◆ Prompt ◆
Collect each line of the data below that contains the string "icon" and copy it out in full. Only lines whose upper- and lowercase letters match count.

◆ Source records ◆
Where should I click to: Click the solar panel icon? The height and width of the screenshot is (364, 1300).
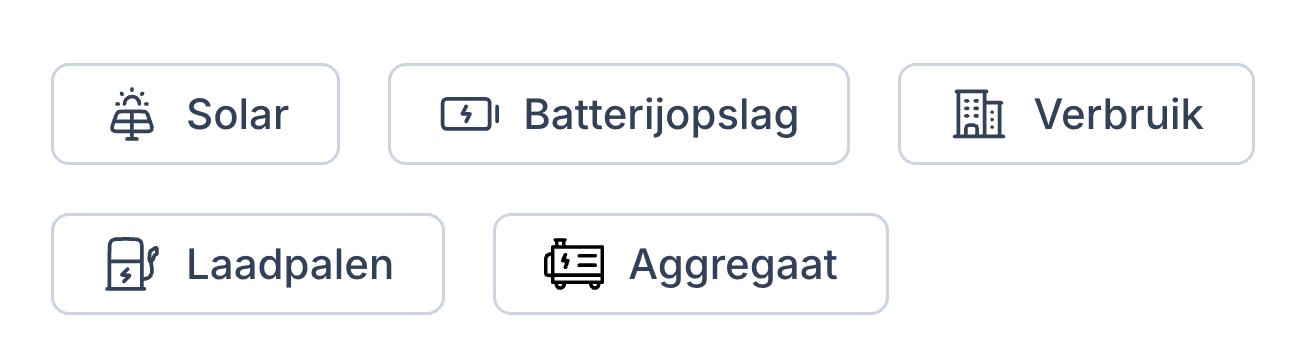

...

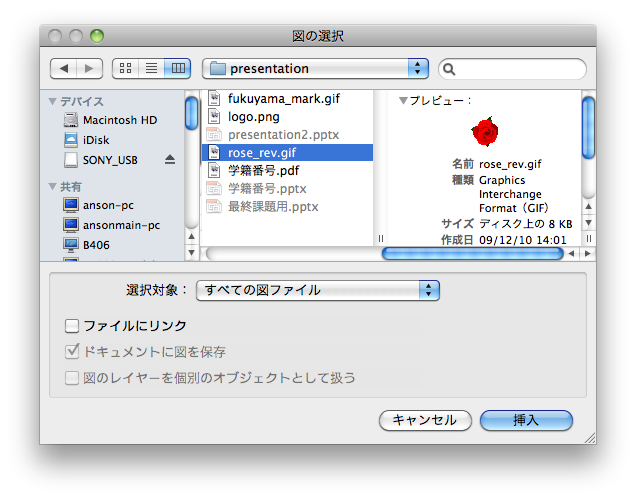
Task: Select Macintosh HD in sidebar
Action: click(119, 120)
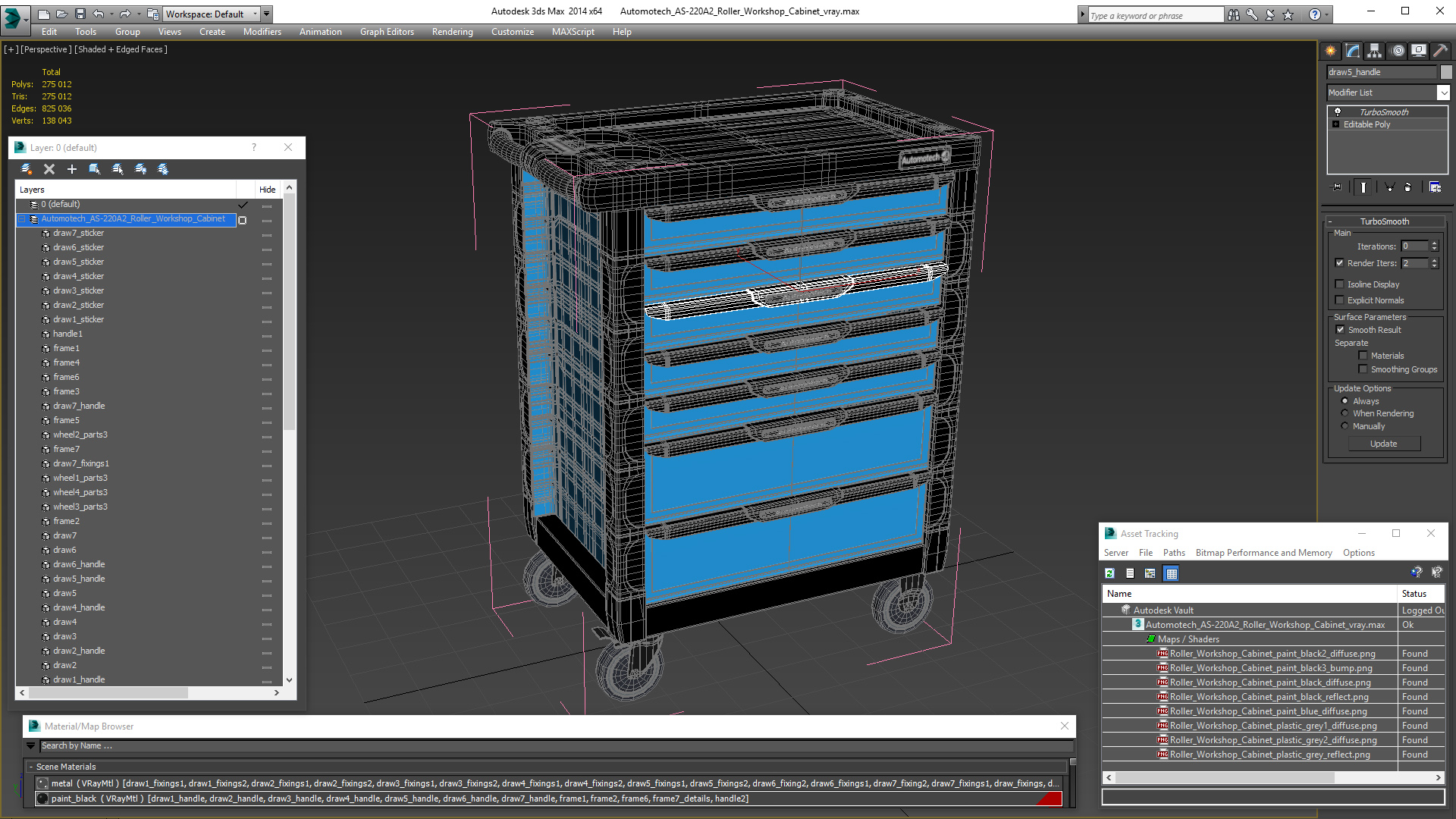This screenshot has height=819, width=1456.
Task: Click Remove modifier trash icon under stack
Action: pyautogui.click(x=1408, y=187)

◆ Answer to this task ◆
Where should I click to: Click the solar panel icon? The height and width of the screenshot is (364, 1300).
Task: Click Remove modifier trash icon under stack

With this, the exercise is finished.